Activity:
Below are several entries. Transcribe exactly those lines that fall from the one with "You are a computer-use" through the one with "Instruction: Click the", end lines included.

Source material:
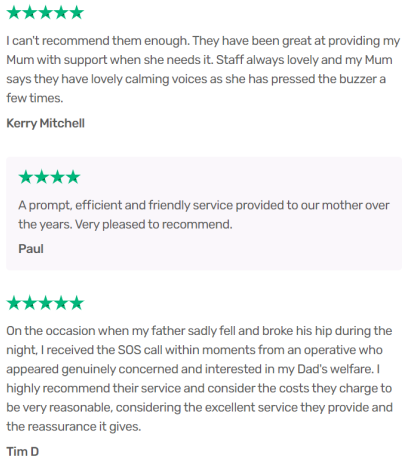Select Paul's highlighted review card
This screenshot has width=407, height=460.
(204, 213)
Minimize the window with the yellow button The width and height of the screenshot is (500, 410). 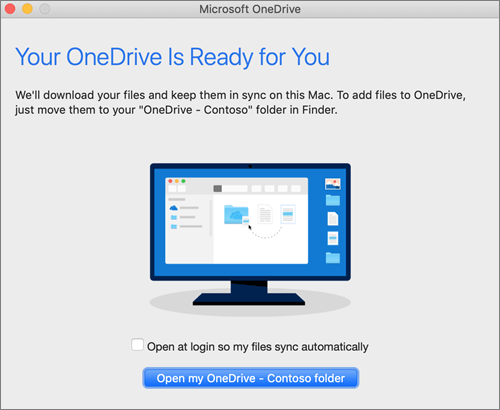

--

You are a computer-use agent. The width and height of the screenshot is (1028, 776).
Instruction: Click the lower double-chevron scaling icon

The answer:
You are a computer-use agent. The width and height of the screenshot is (1028, 776).
Instruction: Click the lower double-chevron scaling icon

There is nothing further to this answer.